Thursday, October 21, 2010

Accessing a MS SQL database in R

I'm going to preface this post with a disclaimer: I'm not really a programmer - I'm actually an ecologist. That being said, I am slowly learning R in the course of my work. R is a programming language and a software environment for doing statistics and making pictures with data. A lot of programmers have never heard of R and those who come to R after learning other languages may complain bitterly about it. Since R is the first language I've learned, I can't really tell you how it's different from other languages, but I can tell you that I struggled quite a bit with the syntax because there are many ways to seemingly do the same thing. But the very subtle differences will kill your code.

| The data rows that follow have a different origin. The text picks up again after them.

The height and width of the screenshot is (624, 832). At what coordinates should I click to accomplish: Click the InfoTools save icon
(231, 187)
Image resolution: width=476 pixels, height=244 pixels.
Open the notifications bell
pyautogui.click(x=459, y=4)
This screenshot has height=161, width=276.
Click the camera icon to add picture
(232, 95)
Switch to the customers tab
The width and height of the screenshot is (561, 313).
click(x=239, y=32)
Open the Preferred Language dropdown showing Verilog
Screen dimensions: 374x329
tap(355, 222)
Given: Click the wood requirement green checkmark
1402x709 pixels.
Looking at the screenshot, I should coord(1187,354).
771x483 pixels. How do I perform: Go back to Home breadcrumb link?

With all this talk of death, you're probably as frightened of R as the average ecologist, but there are very good reasons to use R (even the NY Times thinks so!). If you're doing data analysis, you can do it with R and you can probably do it better. Plus, it's free.

To get you familiar with R and some of its capabilities, I'm going to walk you through one of my current projects over a few posts. My lab group has data from several remote weather stations stored in a Microsoft SQL Database. Temperature and precipitation have been measured hourly for about eight years. For a variety of reasons, we have quite a few missing measurements. I need to create a model that (reasonably) predicts those missing values.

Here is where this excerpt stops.